• **Passage given**
□ □ □

Data Loading
The pysat.Instrument.load()
method takes care of a lot of the
processing details needed to produce a scientifically useful data set. The
image below provides an overview of this process.
Load Data
A single day (or file) may be loaded by the user into a pysat.Instrument object
using the Instrument.load()
method by specifying a year and day of
year, date, or filename.
import pysat
import datetime as dt
# Set user and password for Madrigal
username = 'Firstname+Lastname'
password = 'email@address.com'
# Initialize the instrument, passing the username and password to the
# standard routines that need it
import pysatMadrigal as pysatMad
dmsp = pysat.Instrument(inst_module=pysatMad.instruments.dmsp_ivm, tag='utd',
inst_id='f12', user=username, password=password)
# Define date range to download data
start = dt.datetime(2001, 1, 1)
stop = dt.datetime(2001, 1, 2)
# Download data
dmsp.download(start, stop)
# Load by year, day of year
dmsp.load(2001, 1)
# Load by date
dmsp.load(date=start)
# Load by filename from string
dmsp.load(fname='dms_ut_20010101_12.002.hdf5')
# Load by filename in tag
dmsp.load(fname=dmsp.files[0])
# Load by filename in tag and specify date
dmsp.load(fname=dmsp.files[start])
When the pysat.Instrument.load()
method runs, it stores the intrument
data in the pysat.Instrument.data
attribute,
# Display all data
dmsp.data
which maintains full access to the underlying data library functionality.
pysat supports the use of two different data structures. You can either use a
pandas
DataFrame,
a highly capable class with labeled rows and columns, or an xarray
DataSet
for data sets with more dimensions. The type of data class is flagged using
the attribute pysat.Instrument.pandas_format
. This is set to
True
if a pandas.DataFrame
is returned by the corresponding
Instrument.load()
method and False
if a xarray.Dataset
is returned.
Load Data Range
pysat also supports loading data from a range of files or file dates. Given the
potential change in user expectation when supplying a list of filenames to load
instead of loading using a range of dates, pysat has adopted a nomenclature to
consistently distinguish between inclusive and exclusive bounds. Keywords in
pysat with end_*
are an exclusive bound, similar to slicing
numpy.ndarray
objects, while those with stop_*
are an
inclusive bound. The starting index is always inclusive.
Note
Keywords for date or filename ranges that begin with end
are used as an exclusive terminating bound, while keywords that begin
with stop
are used as an inclusive bound.

□ □ □

Collected data entries:
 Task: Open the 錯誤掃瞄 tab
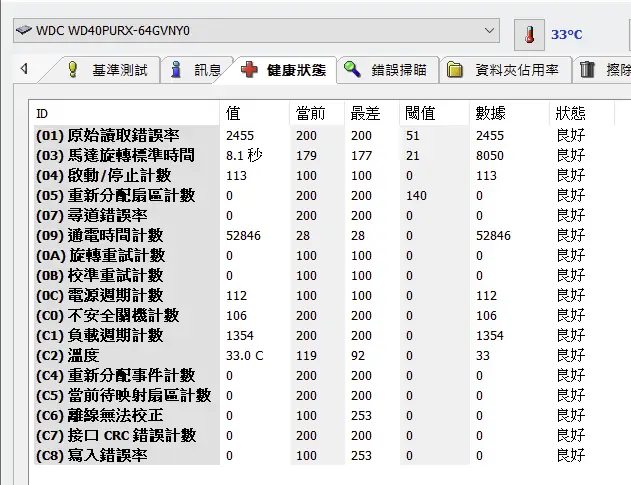[398, 70]
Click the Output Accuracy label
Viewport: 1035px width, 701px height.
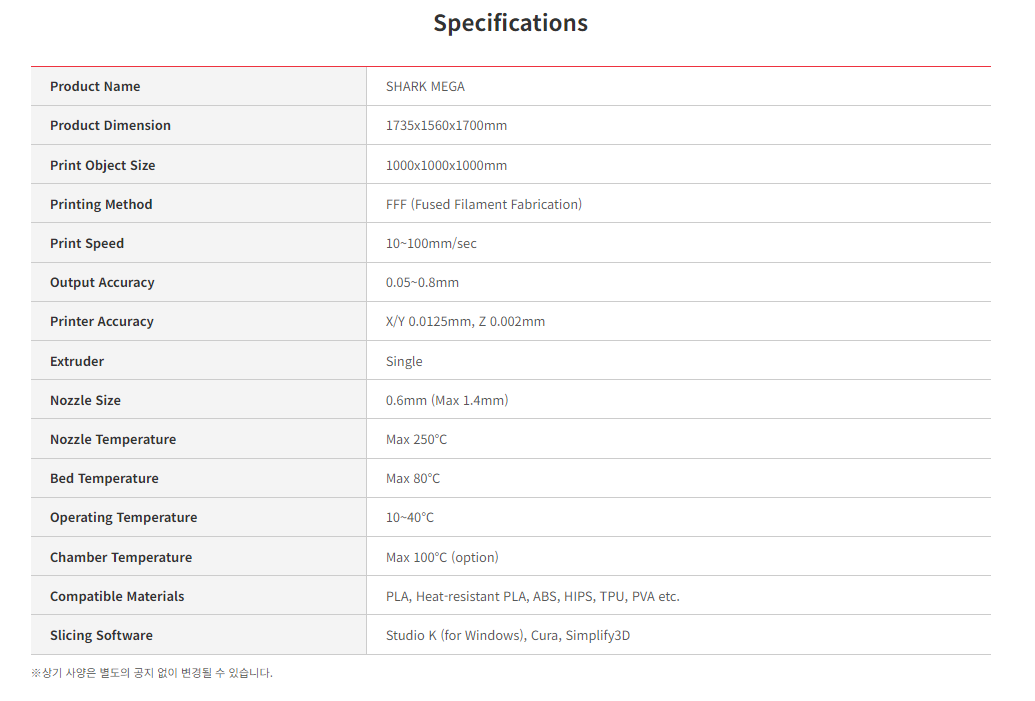(x=102, y=283)
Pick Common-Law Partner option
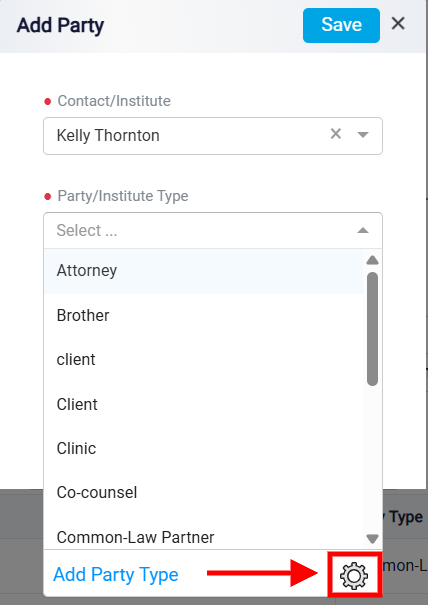 pos(203,537)
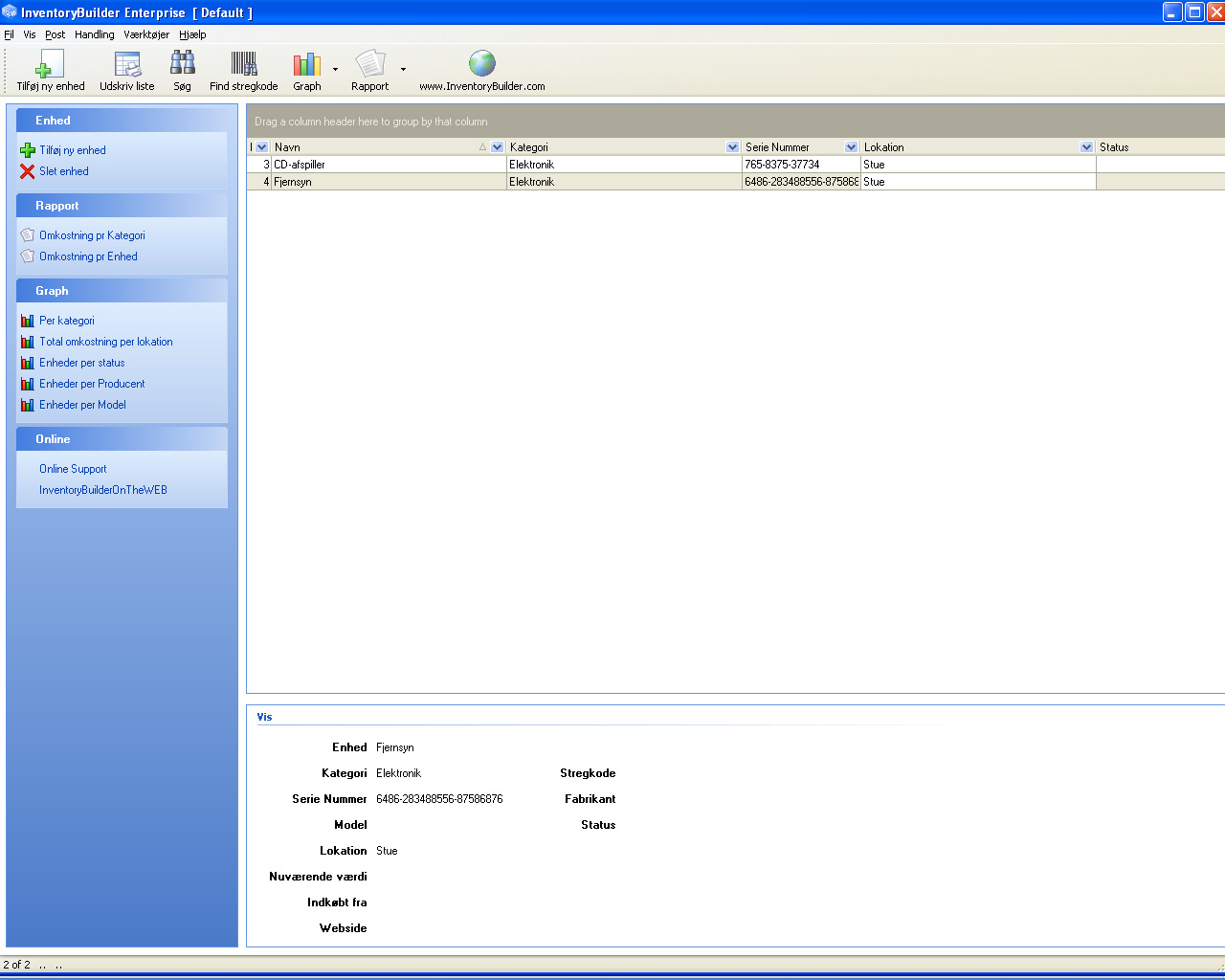This screenshot has width=1225, height=980.
Task: Open the Serie Nummer column filter dropdown
Action: coord(851,147)
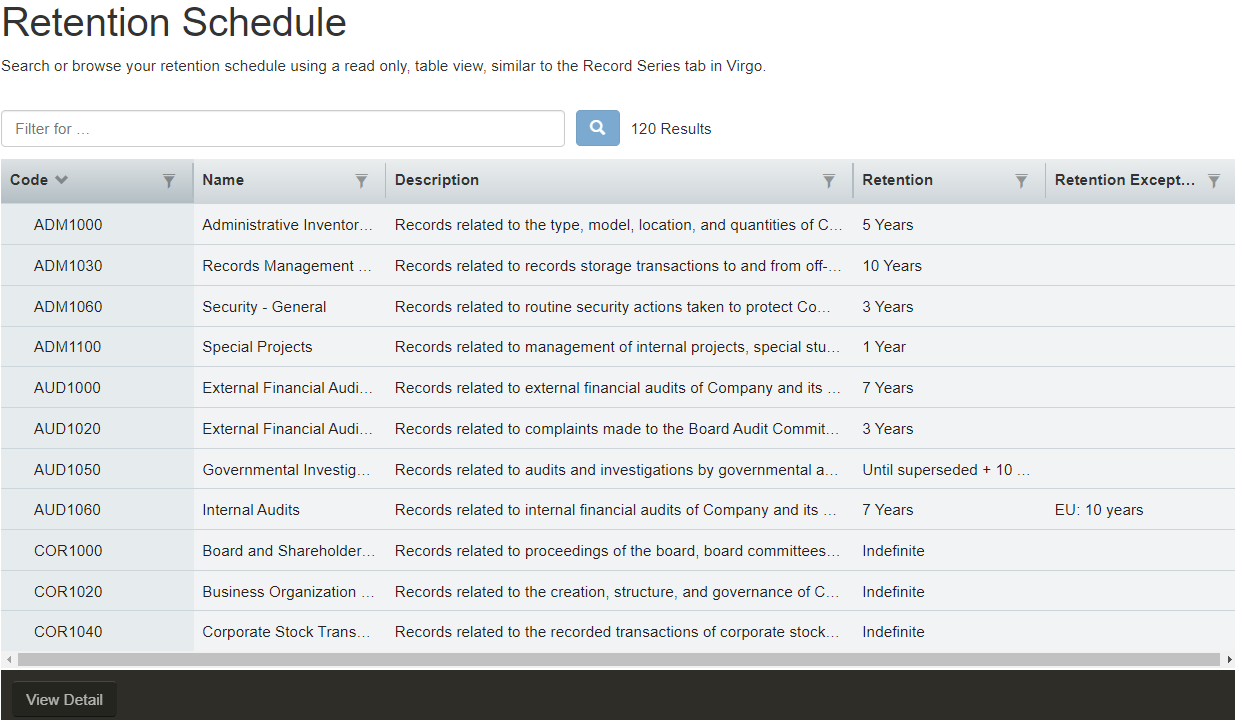Select the COR1040 code cell
The image size is (1235, 720).
click(68, 632)
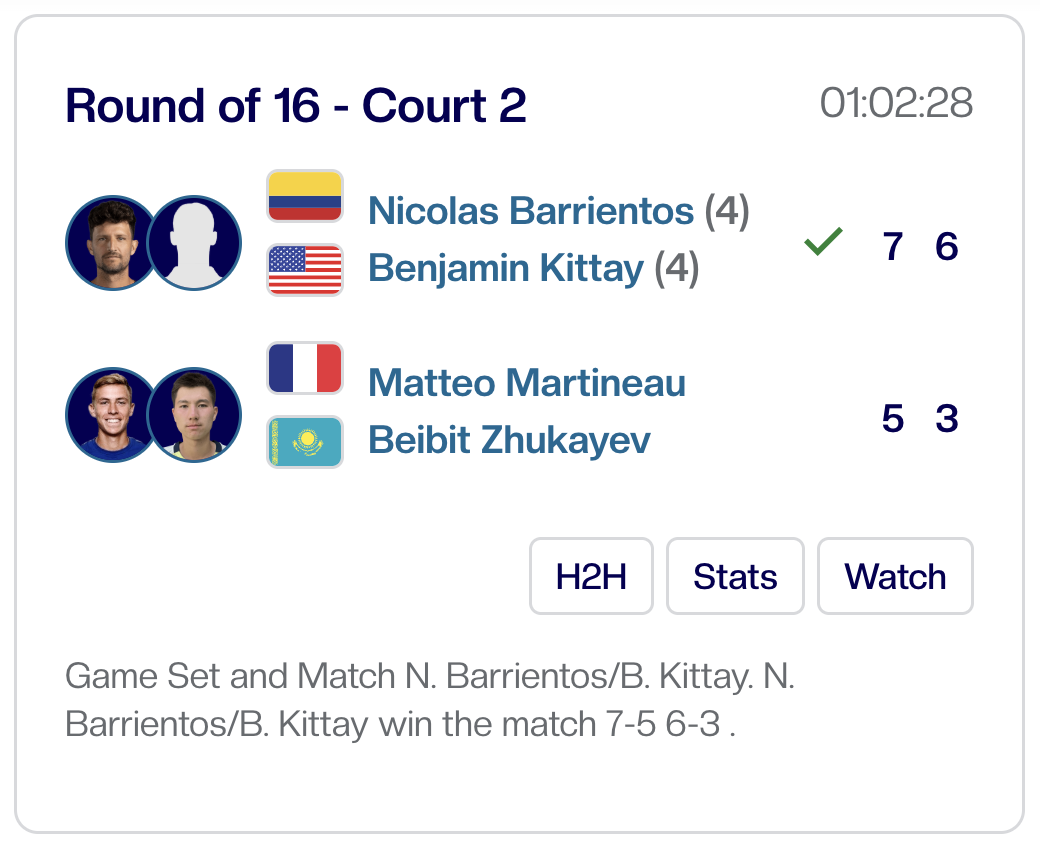The height and width of the screenshot is (846, 1040).
Task: Select the Beibit Zhukayev name link
Action: click(509, 440)
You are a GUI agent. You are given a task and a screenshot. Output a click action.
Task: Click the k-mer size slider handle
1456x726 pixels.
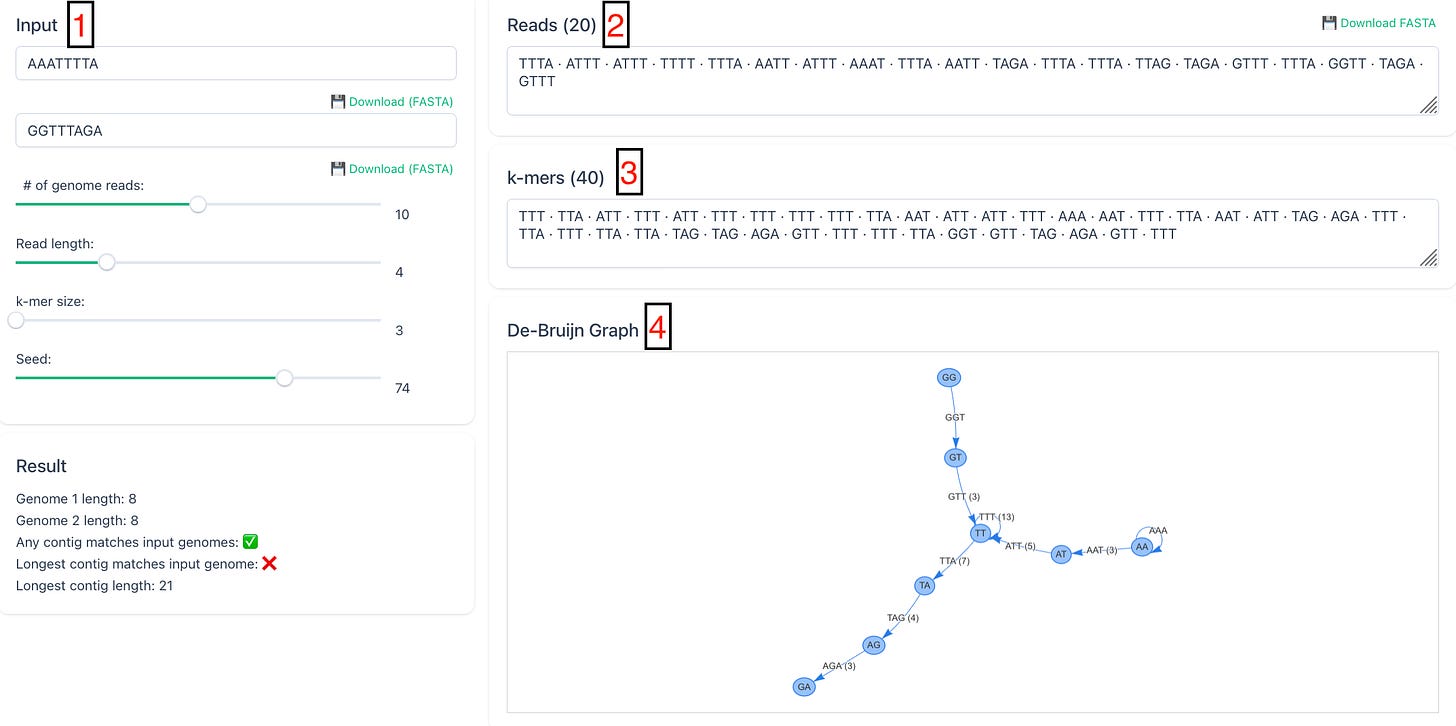coord(16,320)
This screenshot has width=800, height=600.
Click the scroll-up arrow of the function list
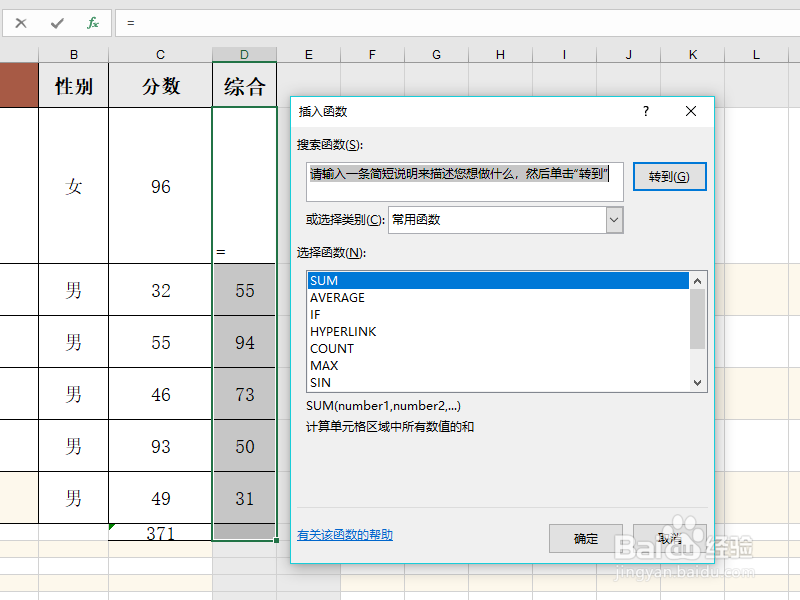pos(698,280)
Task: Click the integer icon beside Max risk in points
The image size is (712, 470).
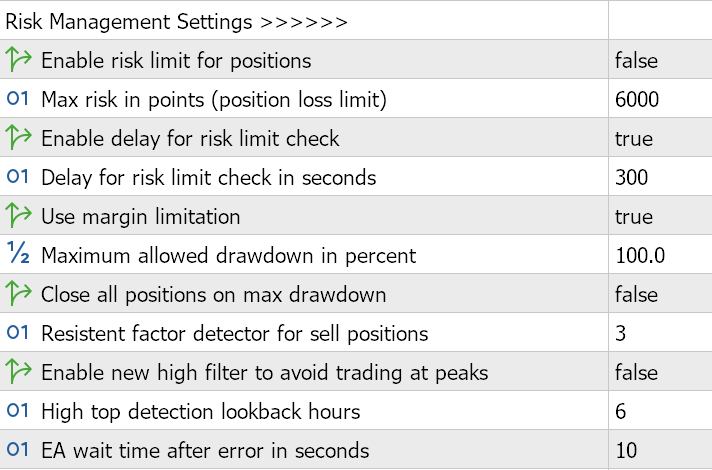Action: coord(18,99)
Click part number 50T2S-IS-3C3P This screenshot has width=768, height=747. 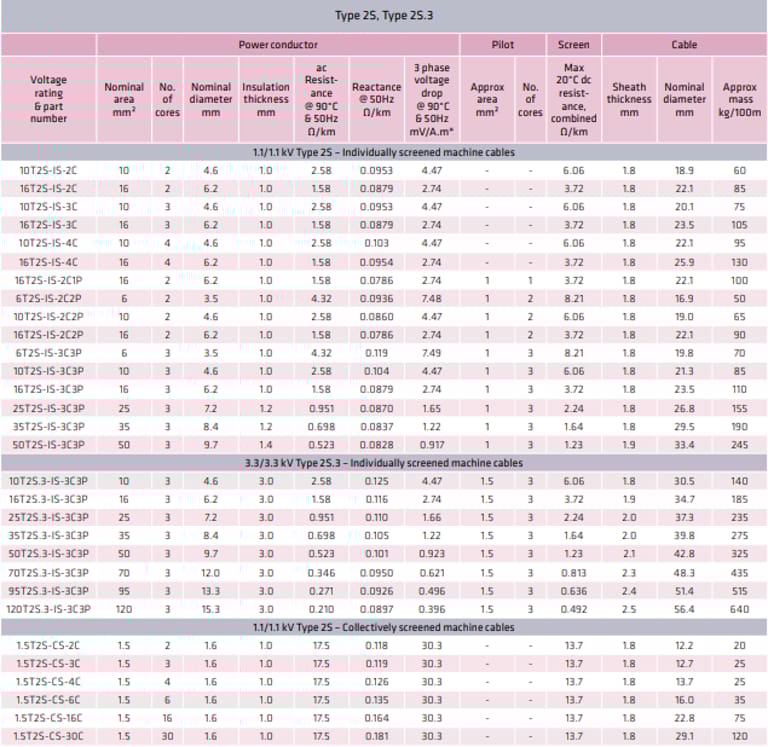48,444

□ □ □

• **Challenges**
1. Echo the rows starting at the line containing "Click the Output Accuracy label" and ending at the line containing "Action: click(509, 440)", with both of those lines included and the pictures left out.
2. Proceed with the passage on loading data in pysat, writing on from its last sentence.

• **Set of answers**
1.
Click the Output Accuracy label
Viewport: 1035px width, 701px height.
(x=102, y=283)
Pick Common-Law Partner option
 pos(203,537)
This screenshot has width=1225, height=980.
Task: Open the Serie Nummer column filter dropdown
Action: coord(851,147)
Select the COR1040 code cell
The image size is (1235, 720).
click(68, 632)
The height and width of the screenshot is (846, 1040).
Task: Select the Beibit Zhukayev name link
Action: click(509, 440)

2.
Loading a range of data by year and day of year. Termination bounds are exclusive.
# Load by year, day of year from 2001, 1 up to but not including 2001, 3
dmsp.load(2001, 1, end_yr=2001, end_doy=3)
# The following two load commands are equivalent
dmsp.load(2001, 1, end_yr=2001, end_doy2=2)
dmsp.load(2001, 1)
Loading a range of data using datetime.datetime
limits. Termination
bounds are exclusive.
# Load by datetimes
dmsp.load(date=dt.datetime(2001, 1, 1),
end_date=dt.datetime(2001, 1, 3))
# The following two load commands are equivalent
dmsp.load(date=dt.datetime(2001, 1, 1),
end_date=dt.datetime(2001, 1, 2))
dmsp.load(date=dt.datetime(2001, 1, 1))
Loading a range of data using filenames. Termination bounds are inclusive.
# Load a single file
dmsp.load(fname='dms_ut_20010101_12.002.hdf5')
# Load by filename, from fname up to and including stop_fname
dmsp.load(fname='dms_ut_20010101_12.002.hdf5',
stop_fname='dms_ut_20010102_12.002.hdf5')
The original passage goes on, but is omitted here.